• _Task instructions_
Transcribe the data below verbatim from the line with "Октябрь 2017 (547, 1077)" to the line with "Декабрь 2014 (547, 1134)". Include both of those lines.

***** Exercise inputs *****

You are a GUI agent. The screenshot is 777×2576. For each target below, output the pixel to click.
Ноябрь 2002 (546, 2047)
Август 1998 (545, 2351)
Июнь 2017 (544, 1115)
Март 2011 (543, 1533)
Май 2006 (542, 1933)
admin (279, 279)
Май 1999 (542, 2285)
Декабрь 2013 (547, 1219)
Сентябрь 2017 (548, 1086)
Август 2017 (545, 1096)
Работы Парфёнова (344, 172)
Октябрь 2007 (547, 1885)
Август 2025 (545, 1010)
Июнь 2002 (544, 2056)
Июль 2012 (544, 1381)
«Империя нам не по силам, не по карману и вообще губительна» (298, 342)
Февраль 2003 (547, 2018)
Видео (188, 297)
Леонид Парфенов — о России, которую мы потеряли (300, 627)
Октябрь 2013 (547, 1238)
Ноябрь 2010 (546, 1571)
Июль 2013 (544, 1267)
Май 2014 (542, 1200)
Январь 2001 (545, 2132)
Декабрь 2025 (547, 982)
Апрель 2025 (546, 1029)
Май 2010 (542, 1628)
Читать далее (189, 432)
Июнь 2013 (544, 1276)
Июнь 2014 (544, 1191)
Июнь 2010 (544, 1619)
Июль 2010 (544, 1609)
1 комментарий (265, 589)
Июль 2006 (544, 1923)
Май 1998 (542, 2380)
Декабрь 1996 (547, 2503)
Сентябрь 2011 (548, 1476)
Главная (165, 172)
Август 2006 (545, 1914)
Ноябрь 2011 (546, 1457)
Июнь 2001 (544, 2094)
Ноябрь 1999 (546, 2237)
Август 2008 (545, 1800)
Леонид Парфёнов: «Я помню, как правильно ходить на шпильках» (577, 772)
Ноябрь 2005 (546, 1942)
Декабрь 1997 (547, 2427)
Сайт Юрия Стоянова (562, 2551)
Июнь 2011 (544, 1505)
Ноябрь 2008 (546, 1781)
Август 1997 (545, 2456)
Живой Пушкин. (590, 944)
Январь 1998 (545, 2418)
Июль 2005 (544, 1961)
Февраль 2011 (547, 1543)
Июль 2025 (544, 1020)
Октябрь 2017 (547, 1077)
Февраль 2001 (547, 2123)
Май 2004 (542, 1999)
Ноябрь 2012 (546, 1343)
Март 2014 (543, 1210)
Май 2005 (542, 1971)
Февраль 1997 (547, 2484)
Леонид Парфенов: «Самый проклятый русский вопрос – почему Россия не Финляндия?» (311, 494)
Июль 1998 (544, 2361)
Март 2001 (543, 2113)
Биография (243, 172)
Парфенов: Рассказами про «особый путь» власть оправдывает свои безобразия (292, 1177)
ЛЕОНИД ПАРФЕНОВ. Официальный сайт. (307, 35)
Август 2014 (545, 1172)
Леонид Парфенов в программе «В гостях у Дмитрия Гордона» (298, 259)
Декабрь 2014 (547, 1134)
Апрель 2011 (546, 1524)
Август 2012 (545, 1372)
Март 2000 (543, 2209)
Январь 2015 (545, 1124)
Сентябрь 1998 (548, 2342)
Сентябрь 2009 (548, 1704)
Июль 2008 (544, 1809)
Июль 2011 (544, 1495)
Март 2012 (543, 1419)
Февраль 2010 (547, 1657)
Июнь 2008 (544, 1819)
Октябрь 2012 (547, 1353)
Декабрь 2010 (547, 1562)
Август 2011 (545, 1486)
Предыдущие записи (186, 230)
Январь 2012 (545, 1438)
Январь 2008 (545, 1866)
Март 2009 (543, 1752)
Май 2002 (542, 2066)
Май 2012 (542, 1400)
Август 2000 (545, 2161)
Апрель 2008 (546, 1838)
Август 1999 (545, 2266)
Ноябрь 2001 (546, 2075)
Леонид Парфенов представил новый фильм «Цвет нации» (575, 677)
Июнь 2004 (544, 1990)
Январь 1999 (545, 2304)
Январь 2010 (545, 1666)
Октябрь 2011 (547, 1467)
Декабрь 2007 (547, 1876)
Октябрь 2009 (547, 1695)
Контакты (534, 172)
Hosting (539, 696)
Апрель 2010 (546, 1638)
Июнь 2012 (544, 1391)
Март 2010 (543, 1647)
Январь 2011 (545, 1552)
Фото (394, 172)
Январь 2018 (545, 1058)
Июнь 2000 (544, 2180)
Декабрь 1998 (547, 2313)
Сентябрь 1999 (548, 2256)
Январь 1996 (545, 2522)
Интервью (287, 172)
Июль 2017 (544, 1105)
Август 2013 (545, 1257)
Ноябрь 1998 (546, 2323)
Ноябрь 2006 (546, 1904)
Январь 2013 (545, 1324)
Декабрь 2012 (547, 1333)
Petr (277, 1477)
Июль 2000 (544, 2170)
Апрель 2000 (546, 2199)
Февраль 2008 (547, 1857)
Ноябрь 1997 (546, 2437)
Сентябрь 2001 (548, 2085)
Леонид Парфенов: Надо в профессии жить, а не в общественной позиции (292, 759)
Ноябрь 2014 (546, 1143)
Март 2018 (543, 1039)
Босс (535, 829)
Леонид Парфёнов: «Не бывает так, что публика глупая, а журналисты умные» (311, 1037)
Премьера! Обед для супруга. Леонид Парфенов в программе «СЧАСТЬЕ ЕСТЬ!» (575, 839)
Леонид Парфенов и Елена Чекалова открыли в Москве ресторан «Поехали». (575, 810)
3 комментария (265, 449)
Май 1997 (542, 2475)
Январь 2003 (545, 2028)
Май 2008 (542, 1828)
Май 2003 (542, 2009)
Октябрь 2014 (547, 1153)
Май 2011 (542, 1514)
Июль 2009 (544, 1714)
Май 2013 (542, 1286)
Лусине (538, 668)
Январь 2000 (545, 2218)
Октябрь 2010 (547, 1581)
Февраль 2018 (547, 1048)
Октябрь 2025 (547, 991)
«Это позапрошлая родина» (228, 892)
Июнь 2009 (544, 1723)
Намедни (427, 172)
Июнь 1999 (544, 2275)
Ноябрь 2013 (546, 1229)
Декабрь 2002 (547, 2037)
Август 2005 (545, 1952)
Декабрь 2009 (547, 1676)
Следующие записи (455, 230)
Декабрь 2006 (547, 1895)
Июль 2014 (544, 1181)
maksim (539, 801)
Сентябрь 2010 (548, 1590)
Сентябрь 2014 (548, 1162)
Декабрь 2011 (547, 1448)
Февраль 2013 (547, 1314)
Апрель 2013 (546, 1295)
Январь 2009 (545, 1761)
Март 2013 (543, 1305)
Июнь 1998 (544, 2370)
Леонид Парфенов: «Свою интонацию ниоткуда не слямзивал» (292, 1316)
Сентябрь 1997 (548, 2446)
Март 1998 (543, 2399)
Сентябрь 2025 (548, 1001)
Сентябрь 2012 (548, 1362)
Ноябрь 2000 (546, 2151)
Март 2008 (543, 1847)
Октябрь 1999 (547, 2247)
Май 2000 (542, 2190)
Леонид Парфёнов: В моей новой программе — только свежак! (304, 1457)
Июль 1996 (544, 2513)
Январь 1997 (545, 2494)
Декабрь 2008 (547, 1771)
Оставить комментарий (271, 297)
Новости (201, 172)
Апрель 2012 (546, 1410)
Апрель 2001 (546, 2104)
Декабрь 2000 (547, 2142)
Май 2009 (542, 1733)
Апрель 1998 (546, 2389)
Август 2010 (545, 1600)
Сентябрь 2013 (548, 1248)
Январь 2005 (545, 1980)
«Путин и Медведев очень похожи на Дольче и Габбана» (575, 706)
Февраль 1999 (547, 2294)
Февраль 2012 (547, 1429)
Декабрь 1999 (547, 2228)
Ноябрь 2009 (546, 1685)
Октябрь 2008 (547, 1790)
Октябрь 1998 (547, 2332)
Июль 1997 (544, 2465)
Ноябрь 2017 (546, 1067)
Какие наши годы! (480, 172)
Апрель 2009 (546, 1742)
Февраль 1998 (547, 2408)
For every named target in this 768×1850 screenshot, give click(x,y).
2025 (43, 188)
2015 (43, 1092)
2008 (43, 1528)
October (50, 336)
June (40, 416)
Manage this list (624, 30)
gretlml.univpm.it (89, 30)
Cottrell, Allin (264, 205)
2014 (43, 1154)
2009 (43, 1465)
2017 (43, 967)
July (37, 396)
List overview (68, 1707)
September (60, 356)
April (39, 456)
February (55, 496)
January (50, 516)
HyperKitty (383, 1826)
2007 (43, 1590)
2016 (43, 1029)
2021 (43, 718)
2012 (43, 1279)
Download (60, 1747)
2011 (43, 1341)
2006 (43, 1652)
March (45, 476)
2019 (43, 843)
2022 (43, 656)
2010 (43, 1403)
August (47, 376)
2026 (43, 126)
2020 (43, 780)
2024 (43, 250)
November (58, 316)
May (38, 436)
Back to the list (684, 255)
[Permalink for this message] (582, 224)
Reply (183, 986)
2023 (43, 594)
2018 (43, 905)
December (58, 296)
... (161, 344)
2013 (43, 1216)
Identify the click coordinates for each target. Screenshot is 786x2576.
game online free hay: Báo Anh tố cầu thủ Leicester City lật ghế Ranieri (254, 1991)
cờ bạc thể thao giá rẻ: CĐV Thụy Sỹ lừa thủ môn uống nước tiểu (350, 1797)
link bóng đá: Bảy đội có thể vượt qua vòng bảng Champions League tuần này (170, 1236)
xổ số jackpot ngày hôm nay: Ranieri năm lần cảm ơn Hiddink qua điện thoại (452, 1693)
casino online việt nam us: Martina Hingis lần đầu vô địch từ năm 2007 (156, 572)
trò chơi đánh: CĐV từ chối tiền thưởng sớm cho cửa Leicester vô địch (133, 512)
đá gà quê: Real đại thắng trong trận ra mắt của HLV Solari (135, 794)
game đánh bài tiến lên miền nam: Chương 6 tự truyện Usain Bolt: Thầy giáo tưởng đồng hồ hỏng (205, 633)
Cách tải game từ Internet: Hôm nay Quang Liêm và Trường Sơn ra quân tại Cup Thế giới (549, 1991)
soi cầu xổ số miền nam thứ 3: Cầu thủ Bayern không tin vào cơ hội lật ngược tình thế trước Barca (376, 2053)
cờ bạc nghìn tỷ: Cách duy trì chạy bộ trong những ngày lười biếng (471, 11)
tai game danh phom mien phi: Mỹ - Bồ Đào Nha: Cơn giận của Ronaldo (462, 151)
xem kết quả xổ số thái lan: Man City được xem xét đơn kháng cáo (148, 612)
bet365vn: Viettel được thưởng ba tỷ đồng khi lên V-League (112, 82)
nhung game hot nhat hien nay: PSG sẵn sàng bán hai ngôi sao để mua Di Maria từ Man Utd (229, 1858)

*****

• _Response to this exercise_
Октябрь 2017 (547, 1077)
Февраль 2001 (547, 2123)
Май 2004 (542, 1999)
Ноябрь 2012 (546, 1343)
Март 2014 (543, 1210)
Май 2005 (542, 1971)
Февраль 1997 (547, 2484)
Леонид Парфенов: «Самый проклятый русский вопрос – почему Россия не Финляндия?» (311, 494)
Июль 1998 (544, 2361)
Март 2001 (543, 2113)
Биография (243, 172)
Парфенов: Рассказами про «особый путь» власть оправдывает свои безобразия (292, 1177)
ЛЕОНИД ПАРФЕНОВ. Официальный сайт. (307, 35)
Август 2014 (545, 1172)
Леонид Парфенов в программе «В гостях у Дмитрия Гордона» (298, 259)
Декабрь 2014 (547, 1134)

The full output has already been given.